Frequently, patients will call their primary care physician during a gout attack but are not be able to schedule an appointment until after the attack has resolved. When possible, patients should be seen during the attack to confirm whether the attack is due to gout. A diagnosis of gout should not be made over the phone when a patient describes pain in the great toe, as only 50% of initial gout attacks occur in the great toe7 and it is not known what proportion of acute pain episodes in the great toe are attributable to gout. The most common cause of pain in the great toe is osteoarthritis.

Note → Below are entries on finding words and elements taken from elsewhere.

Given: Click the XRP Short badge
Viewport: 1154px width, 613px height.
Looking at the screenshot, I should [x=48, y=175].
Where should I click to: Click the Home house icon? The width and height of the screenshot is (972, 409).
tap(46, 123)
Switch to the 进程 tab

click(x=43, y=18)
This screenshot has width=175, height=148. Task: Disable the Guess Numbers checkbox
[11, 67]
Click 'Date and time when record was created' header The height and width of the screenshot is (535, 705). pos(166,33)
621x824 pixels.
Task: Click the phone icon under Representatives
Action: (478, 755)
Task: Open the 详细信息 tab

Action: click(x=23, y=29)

© 1972–2004 American College of Rheumatology Clinical Slide Collection. Used with permission.
Figure 2. Swollen, erythematous ankle and first metatarsophalangeal joints during an acute attack of gout.
Gout can also occur in the ankle or forefoot7 (Figure 2) and may appear to be cellulitis.1 In this instance, a prior history of a gouty attack, a family history of gout, an exposure to cold, binge drinking, or a history of hyperuricemia is suggestive of a gout diagnosis, but not definitively so.